**WRITTEN EXERCISE**
Reproduce the lines starting with the line that contains "Task: Like the" and going on through the line that contains "(x=1143, y=59)", substituting "symbol" for "icon" and leaving all else unchanged.

**RECORDS PROVIDED**

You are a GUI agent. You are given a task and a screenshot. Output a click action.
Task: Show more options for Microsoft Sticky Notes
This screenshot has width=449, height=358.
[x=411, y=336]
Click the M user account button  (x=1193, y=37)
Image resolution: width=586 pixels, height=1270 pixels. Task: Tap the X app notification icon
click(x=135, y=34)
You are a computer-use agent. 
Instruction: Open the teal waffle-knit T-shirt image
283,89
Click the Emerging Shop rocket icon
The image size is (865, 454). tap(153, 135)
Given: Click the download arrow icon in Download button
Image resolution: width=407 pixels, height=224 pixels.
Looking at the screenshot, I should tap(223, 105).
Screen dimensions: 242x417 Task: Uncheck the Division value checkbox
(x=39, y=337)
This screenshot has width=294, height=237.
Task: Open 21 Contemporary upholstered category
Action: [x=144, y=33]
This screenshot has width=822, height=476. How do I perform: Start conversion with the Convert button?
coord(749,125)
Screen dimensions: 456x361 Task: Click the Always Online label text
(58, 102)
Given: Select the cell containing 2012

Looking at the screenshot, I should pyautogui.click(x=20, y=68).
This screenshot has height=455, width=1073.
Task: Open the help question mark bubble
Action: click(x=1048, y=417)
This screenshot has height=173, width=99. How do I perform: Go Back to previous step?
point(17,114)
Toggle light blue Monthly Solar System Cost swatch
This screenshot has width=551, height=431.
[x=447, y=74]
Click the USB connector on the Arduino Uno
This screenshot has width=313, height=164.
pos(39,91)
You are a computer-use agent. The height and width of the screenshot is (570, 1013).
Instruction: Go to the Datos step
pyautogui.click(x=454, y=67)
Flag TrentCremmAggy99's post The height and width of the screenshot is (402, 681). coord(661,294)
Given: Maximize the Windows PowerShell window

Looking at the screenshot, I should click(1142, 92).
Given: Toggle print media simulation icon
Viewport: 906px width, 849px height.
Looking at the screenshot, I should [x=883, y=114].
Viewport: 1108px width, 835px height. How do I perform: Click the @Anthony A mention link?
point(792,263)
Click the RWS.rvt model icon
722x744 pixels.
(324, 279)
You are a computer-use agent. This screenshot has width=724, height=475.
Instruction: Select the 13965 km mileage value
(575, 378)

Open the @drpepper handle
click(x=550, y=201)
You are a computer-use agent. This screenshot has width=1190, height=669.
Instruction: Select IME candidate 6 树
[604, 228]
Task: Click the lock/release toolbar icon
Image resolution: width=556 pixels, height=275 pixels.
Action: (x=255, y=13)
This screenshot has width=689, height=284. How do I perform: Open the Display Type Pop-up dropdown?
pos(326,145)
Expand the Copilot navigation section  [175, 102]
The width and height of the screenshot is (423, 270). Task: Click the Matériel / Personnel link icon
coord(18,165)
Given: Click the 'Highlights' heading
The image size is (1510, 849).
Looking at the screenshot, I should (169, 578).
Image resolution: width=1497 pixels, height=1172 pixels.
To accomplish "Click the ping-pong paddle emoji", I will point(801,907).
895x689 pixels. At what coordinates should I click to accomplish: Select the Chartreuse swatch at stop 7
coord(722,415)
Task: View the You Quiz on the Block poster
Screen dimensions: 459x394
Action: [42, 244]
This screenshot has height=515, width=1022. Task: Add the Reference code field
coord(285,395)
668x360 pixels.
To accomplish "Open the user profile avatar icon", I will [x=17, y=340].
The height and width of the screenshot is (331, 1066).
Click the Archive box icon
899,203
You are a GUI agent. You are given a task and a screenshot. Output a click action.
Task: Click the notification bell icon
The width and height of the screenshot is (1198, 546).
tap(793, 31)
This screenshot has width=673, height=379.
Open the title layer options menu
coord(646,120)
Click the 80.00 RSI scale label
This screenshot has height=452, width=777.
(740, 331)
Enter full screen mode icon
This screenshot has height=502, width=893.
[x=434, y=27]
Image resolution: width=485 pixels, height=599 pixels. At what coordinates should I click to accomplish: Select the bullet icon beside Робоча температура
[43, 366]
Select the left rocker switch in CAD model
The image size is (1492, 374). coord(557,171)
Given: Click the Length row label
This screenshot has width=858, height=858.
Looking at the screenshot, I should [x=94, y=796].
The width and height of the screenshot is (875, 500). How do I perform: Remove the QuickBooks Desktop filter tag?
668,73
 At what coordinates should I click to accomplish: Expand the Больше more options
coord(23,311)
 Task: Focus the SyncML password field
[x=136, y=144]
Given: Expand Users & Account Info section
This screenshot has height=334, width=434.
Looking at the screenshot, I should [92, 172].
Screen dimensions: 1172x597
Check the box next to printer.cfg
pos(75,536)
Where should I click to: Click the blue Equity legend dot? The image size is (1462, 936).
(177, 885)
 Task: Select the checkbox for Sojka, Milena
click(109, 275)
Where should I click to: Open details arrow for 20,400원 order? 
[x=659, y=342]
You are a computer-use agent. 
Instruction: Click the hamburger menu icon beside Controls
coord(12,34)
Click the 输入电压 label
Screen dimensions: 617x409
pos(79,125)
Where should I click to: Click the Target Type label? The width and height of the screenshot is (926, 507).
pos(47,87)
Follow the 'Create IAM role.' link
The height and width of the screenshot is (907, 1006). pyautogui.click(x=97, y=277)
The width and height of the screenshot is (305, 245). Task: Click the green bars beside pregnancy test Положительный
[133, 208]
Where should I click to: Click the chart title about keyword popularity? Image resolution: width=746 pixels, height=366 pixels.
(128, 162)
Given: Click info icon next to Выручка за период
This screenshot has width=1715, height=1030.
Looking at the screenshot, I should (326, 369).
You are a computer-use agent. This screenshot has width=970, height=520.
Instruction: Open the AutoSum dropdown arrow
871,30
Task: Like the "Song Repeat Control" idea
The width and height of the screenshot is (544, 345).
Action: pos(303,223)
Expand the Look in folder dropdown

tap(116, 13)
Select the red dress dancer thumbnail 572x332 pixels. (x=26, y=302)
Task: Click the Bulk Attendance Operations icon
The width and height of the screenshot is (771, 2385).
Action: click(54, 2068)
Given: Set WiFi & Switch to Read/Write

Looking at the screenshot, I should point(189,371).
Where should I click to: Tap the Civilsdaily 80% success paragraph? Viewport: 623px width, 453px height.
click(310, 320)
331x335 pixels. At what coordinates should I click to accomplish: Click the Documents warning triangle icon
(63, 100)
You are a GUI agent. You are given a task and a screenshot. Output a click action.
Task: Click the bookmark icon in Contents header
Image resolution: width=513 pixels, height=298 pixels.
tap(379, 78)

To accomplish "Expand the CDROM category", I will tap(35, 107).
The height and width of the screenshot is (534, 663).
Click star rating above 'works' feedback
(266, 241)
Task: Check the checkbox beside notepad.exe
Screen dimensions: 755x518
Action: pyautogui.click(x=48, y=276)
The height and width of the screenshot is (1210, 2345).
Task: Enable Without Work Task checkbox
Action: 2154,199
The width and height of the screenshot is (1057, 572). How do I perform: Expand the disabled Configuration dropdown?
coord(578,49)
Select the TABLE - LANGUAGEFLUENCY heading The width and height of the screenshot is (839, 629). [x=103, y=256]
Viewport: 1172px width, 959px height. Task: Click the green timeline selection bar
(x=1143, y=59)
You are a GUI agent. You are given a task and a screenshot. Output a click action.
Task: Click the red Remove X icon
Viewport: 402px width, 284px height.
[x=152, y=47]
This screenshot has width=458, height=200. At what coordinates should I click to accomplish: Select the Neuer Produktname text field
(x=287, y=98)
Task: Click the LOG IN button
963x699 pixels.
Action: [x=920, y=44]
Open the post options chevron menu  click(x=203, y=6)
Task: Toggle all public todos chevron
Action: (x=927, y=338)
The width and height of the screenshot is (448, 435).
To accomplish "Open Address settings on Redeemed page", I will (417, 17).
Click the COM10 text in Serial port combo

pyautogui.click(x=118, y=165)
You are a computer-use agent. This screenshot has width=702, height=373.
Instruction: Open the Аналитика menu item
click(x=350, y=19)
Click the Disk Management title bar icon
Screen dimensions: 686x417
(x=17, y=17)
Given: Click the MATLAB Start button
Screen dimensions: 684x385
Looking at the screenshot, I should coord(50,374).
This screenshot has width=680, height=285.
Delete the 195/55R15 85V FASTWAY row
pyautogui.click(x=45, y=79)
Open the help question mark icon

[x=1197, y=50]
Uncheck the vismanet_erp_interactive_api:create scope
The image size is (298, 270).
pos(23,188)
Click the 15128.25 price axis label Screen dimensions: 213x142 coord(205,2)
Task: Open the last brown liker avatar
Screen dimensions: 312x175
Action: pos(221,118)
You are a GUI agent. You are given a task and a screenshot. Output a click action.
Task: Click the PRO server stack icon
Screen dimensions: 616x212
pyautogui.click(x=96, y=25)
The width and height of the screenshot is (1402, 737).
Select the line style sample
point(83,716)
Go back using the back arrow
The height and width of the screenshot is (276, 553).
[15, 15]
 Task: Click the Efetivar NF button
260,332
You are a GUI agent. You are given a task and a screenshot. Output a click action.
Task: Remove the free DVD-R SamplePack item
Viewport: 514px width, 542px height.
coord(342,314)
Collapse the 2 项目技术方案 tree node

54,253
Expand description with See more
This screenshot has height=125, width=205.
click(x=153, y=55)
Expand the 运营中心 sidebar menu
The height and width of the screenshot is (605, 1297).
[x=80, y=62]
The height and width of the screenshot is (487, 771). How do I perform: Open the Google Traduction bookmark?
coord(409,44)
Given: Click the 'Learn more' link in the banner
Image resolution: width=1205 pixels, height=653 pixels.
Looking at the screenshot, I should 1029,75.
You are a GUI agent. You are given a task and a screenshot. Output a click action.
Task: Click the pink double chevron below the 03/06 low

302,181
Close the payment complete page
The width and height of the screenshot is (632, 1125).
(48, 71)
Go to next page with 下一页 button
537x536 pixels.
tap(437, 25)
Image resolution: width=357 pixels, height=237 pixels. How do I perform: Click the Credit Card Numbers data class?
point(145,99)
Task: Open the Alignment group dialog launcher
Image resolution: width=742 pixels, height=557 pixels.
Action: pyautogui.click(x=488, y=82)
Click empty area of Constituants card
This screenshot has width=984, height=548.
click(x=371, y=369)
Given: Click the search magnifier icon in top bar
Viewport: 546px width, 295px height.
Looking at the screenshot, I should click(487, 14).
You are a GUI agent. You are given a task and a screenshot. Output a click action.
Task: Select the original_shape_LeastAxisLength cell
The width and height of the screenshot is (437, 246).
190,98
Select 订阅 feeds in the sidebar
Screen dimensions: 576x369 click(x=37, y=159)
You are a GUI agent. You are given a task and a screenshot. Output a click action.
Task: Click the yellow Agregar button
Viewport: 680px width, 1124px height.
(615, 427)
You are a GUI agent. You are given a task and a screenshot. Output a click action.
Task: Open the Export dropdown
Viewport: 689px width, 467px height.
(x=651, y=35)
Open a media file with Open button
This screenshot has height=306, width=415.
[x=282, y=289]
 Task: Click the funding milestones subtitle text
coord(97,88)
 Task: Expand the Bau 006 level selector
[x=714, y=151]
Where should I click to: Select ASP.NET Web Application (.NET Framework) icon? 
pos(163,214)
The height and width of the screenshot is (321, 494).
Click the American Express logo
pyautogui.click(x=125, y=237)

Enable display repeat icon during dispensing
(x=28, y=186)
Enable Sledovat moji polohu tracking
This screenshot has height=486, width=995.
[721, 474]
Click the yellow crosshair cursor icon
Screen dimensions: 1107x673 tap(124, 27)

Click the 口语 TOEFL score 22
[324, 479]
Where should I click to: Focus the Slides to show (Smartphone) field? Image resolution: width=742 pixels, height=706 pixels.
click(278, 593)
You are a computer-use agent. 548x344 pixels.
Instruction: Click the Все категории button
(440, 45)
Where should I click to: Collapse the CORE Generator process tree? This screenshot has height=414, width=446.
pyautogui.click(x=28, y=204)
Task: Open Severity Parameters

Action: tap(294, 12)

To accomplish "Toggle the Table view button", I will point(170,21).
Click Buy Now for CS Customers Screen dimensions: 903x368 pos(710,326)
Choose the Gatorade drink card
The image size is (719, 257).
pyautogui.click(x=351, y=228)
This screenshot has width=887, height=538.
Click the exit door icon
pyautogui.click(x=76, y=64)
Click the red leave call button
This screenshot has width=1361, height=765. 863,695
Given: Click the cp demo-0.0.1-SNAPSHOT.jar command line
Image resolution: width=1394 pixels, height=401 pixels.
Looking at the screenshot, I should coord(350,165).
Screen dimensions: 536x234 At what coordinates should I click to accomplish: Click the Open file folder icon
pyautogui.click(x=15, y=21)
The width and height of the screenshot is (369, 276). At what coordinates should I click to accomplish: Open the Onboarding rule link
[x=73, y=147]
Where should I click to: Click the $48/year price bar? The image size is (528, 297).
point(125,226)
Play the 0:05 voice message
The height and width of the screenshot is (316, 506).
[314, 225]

**EXERCISE ANSWER**
Task: Like the "Song Repeat Control" idea
The width and height of the screenshot is (544, 345).
Action: pos(303,223)
Expand the Look in folder dropdown

tap(116, 13)
Select the red dress dancer thumbnail 572x332 pixels. (x=26, y=302)
Task: Click the Bulk Attendance Operations symbol
The width and height of the screenshot is (771, 2385).
Action: click(54, 2068)
Given: Set WiFi & Switch to Read/Write

Looking at the screenshot, I should point(189,371).
Where should I click to: Tap the Civilsdaily 80% success paragraph? Viewport: 623px width, 453px height.
click(310, 320)
331x335 pixels. At what coordinates should I click to accomplish: Click the Documents warning triangle symbol
(63, 100)
You are a GUI agent. You are given a task and a screenshot. Output a click action.
Task: Click the bookmark symbol in Contents header
Image resolution: width=513 pixels, height=298 pixels.
tap(379, 78)

To accomplish "Expand the CDROM category", I will tap(35, 107).
The height and width of the screenshot is (534, 663).
Click star rating above 'works' feedback
(266, 241)
Task: Check the checkbox beside notepad.exe
Screen dimensions: 755x518
Action: pyautogui.click(x=48, y=276)
The height and width of the screenshot is (1210, 2345).
Task: Enable Without Work Task checkbox
Action: 2154,199
The width and height of the screenshot is (1057, 572). How do I perform: Expand the disabled Configuration dropdown?
coord(578,49)
Select the TABLE - LANGUAGEFLUENCY heading The width and height of the screenshot is (839, 629). [x=103, y=256]
Viewport: 1172px width, 959px height. Task: Click the green timeline selection bar
(x=1143, y=59)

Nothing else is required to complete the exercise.